→ 課題一覧
A – 猫のコロさんについての文章で、コロさんが鼻をくんくんやり合っていた相手は誰ですか。
B – 猫のコロさんについての文章を、最後の文の後から書き継いでください。

→ 読解文
◇ ◇ ◇

同居人のヒト亜族(女)から衝撃的な報告を受け、朝のさわやかな気分が吹き飛んだ。

いわく、コロさんが我が家の白猫のパピコ姫と鼻をくんくんやり合っていたと。友だちになろうと、コミュニケーションを取っていたと。

コ、コ、コミュニケーション!
嗚呼、コミュニケーションよ!

同居人のヒト亜族(男)である私はこの一報に、控えめに言ってもショックを受けた。コロさんは前にも書いたように猫が嫌いで、我が家の先住猫たちに対しても一方的にシャアシャア唸って、コミュニケーションを拒絶していた。

そういった姿を見ていたから、コロさんは人間で言ったらヒト嫌いな猫──ちょうどそう、私みたいに──言ってみれば一匹狼的な、周囲と馴れ合うことを許さない孤高の存在っていうかさ──いやいや、あんたの場合はただの内弁慶の引きこもりで、孤高とはまったく違うだろ──禿げ同。勝手にてめえのダメなとこ美化してんじゃねえよ、おっさんふぜいが──ああもう、うるさいなあ。図らずも心の声が入り乱れてしまった、申し訳ない。

◇ ◇ ◇

→ 提供情報
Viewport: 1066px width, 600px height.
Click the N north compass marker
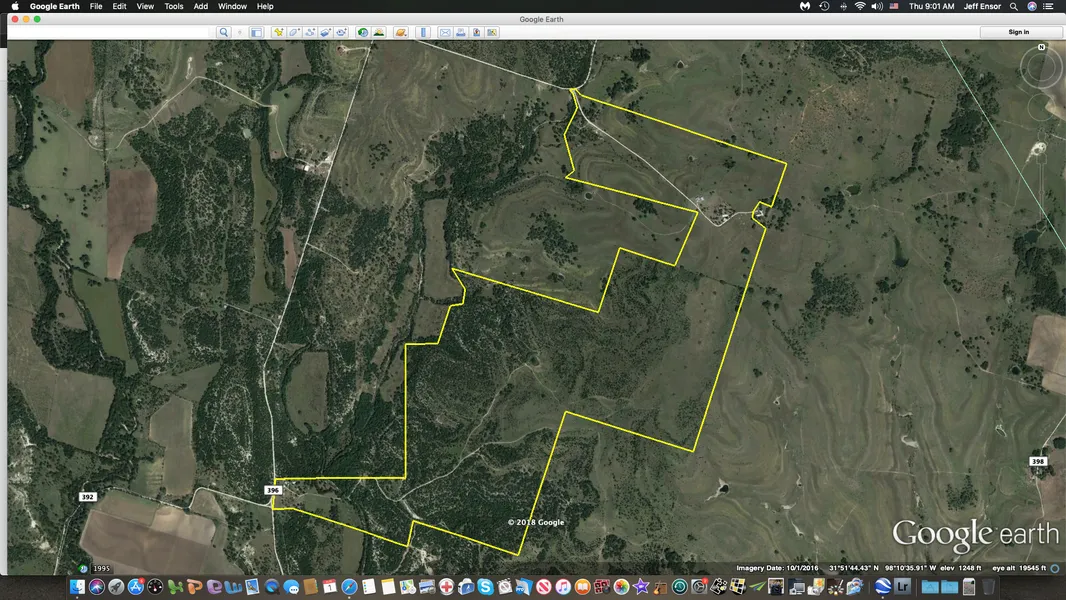point(1041,47)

◇ ◇ ◇

→ 課題の結果
A – 我が家の白猫のパピコ姫です。

B –
とにかくまあ、私はコロさんのことを似たもの同士のように思っていたのである。

だが、それはただの勘違いだった。人の集まる場所から逃げ続けて生きてきた私なんかとは違い、実のところコロさんはしっかりコミュニケーションが取れる猫だった。無差別に周囲に噛みついていたように見えて、自分が話すべき相手を冷静に選んでいたのである。

確かにパピコ姫もまた、若いオス猫に絡まれるのが嫌いで、気がつけば我が家の洗面台の下で一人暮らしを始めていた。自身も単身ホスピスに入居しているコロさんも、そういったパピコ姫の境遇に親近感を覚え、自分から積極的に歩み寄ったのかもしれない。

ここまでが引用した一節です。